FIG. 3 illustrates how the 3D display concept D_3D realizes 3D viewing and how different viewers with different perspective perceive different images. In the figure, there are two different viewers V₁, V₂ and 4 objects points O₁, O₂, O₃, O₄ that are imaged behind or in front of elliptically diffusing screen 20 by different modules M. The modules M constitute an array in horizontal direction. Every module M in this array is capable of emitting independently modulated light beams L_M to pre-defined directions. The first viewer V₁ can see object O₁, O₂ and O₄ clearly as his both eyes E_1R and E_1L receive ray bundles from the objects O₁, O₂ and O₄. However, only his left eye E_1L receives light from O₃. By this way the first viewer V₁ understands that object O₃ is occluded by the object O₁. The second viewer V₂ cannot see the object O₁ as it in not in his field of view. He can see the object O₃ and O₄ clearly but only his right eye E_2R receives light from object O₂ so that he understands that object O₂ is occluded by object O₃.

SUMMARY OF THE INVENTION

In this invention, the above 3D visualization concept, approaching 3D displays as 2D displays that have pixels emitting different color and intensity light to different directions, is realized by using an array of scanners that images properly modulated light to the proper screen pixels on their scanning path.

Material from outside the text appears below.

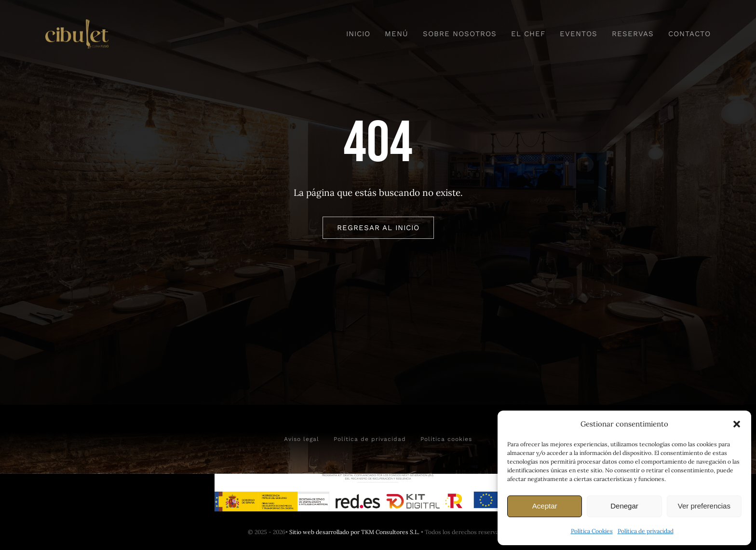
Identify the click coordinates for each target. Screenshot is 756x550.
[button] (737, 424)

In a preferred embodiment of the system, 1D array of light sources per each main color are integrated with 1D modules scanning in torsion mode together with imaging lenses. The light sources are modulated by a driving circuitry which is mounted ON or OFF the scanning platform. There is 2D array of these scanning modules behind the screen placed with a specific periodicity to a specific distance according to the resolution requirements of the display and the number of different views the display requires to provide. The precisely controlled intersections of rays coming from several scanning modules correspond to a complete set of voxels and the viewers looking from different perspectives will see different 3D images. In the system, light sources are preferably LEDs or organic LEDs and scanners are preferably made from polymer or silicon materials.

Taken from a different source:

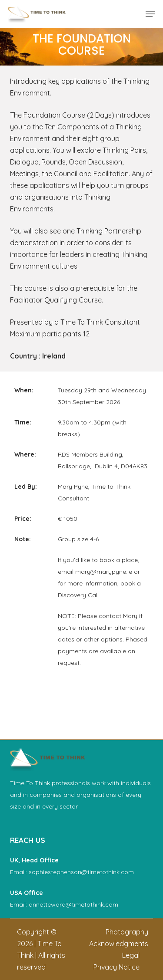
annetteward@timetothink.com (73, 904)
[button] (150, 14)
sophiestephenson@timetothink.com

Another preferable scanning mode can be in-plane mode but in this mode the imaging lens will not be connected to the scanning platform. The module will scan behind a motionless lens and according to scanner's relative position to the lens; the ray bundles emitted from the light sources on the scanner will be directed to different screen pixels.

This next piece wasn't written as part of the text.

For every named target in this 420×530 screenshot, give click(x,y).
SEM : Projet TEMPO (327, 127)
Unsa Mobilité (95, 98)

In a further advantageous implementation, the light sources can be motionless and the lens is scanned in in-plane mode in front of the light sources to image them to different screen pixels.

Different actuation mechanisms such as electrostatic or electromagnetic actuation can be used for realizing the scanning. In a preferred system, electromagnetic actuation with a magnet placed on top of the scanner interacts with an external electro coil driven with alternating current. In a further preferred system, the electro coil can be printed or fabricated on to the scanner and actuation can be realized by an external magnet.

In another implementation of the system, instead of using 1D array of light sources per each main color coupled with 1D scanner, a single light source per each main color coupled with 2D scanners is used. Here the light source can be preferably laser diodes, vertical cavity surface emitting diodes (VCSELs). Scanners are preferably made from polymer or silicon materials or from both of them. The light sources can be on top of the scanners or they can be external and their light can be reflected to the screen pixels by a mirror placed on top of the 2D scanners.

In all configurations, the scanning angle of the scanners can be limited to a specific narrow angle with a specific offset if only limited numbers of viewers are viewing the display from a limited viewing angle. This embodiment of the system is quiet advantageous as it will increase the efficiency and as a result brightness of the display.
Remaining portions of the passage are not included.